PROVIDED TEXT:
────

The Wrong Way We’ve Been Told To Build Resilience
Last week in Canberra, during the AgriFutures Rural Women’s Award gathering, I found myself thinking about what resilience really means and how we’ve been getting it wrong.
Across those few days, I found myself in so many conversations with women from all over the country. Different stories, different backgrounds, but the same familiar truth underneath.
“I’m feeling absolutely exhausted.”
“I hit a point of burning out this year.”
“I don’t know how much longer I can keep this up.”
These were raw and very real statements. Shared in hallways, over coffee, and around dinner tables.
It made me wonder - why do we keep pushing through?
What’s the story we tell ourselves that makes it feel like we don’t have any other choice?
The version of resilience we’ve been taught
What doesn’t kill you makes you stronger.. I call b*llsh*t on this..
We’ve been told to stay strong. Push through. Keep going, you’ve got this.
What if that version of resilience is the very thing that’s breaking us?
Since winning the RWA in 2023, I’ve returned each year to the Canberra events. Rooms full of fierce, capable women who give everything they have to their people, projects and businesses.
And each year, that quiet exhaustion seems more noticeable.
Recent reports show nearly three quarters of women have felt burnt out in the past year.
So this isn’t just happening inside our circles. It’s happening everywhere.

────

DATASET EXCERPT:
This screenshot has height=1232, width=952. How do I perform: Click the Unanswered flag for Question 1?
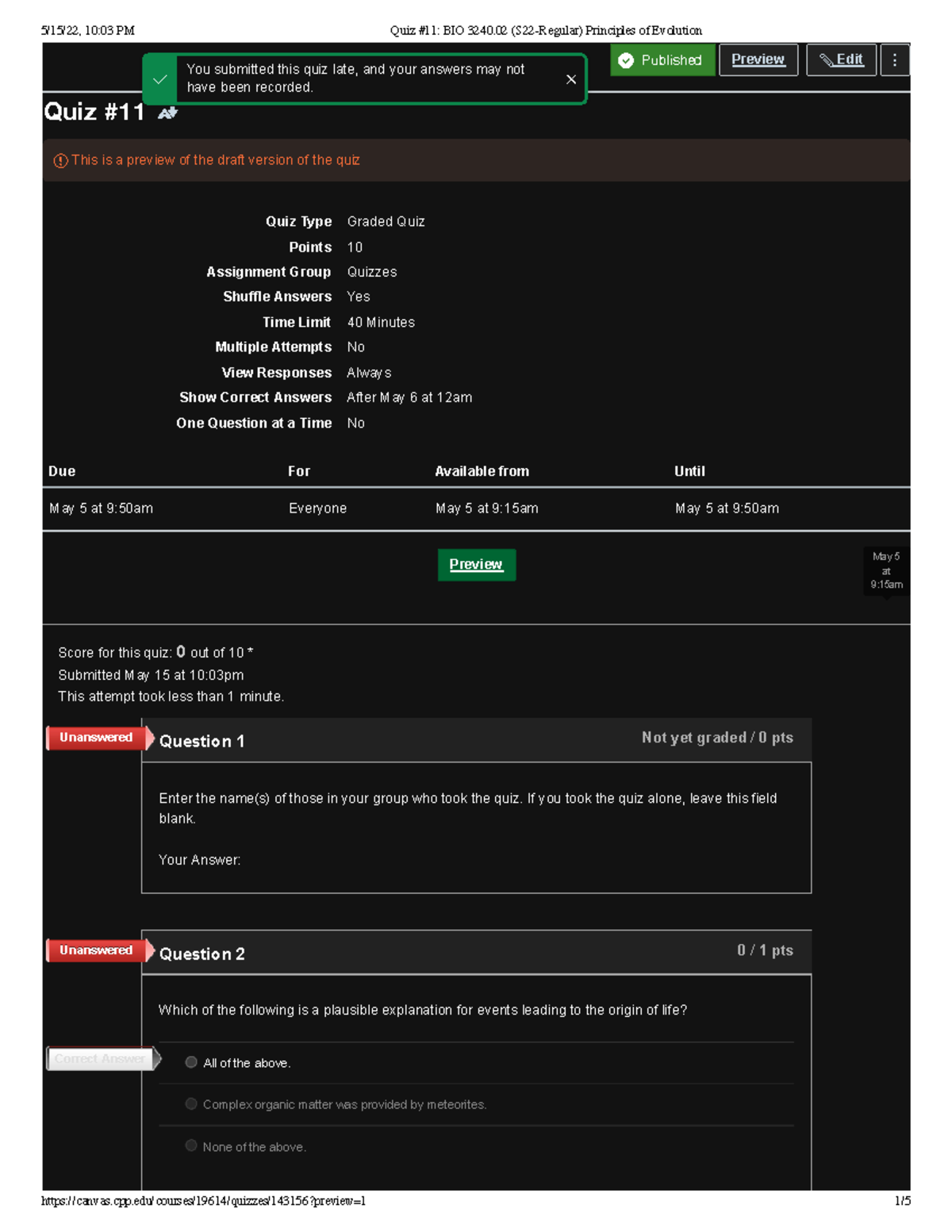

────

BRIEF:
Reproduce word for word the stretch of the essay on resilience from "The Wrong Way" through "keep pushing through?". The material has no connection to the essay on resilience.

FINAL ANSWER:
The Wrong Way We’ve Been Told To Build Resilience
Last week in Canberra, during the AgriFutures Rural Women’s Award gathering, I found myself thinking about what resilience really means and how we’ve been getting it wrong.
Across those few days, I found myself in so many conversations with women from all over the country. Different stories, different backgrounds, but the same familiar truth underneath.
“I’m feeling absolutely exhausted.”
“I hit a point of burning out this year.”
“I don’t know how much longer I can keep this up.”
These were raw and very real statements. Shared in hallways, over coffee, and around dinner tables.
It made me wonder - why do we keep pushing through?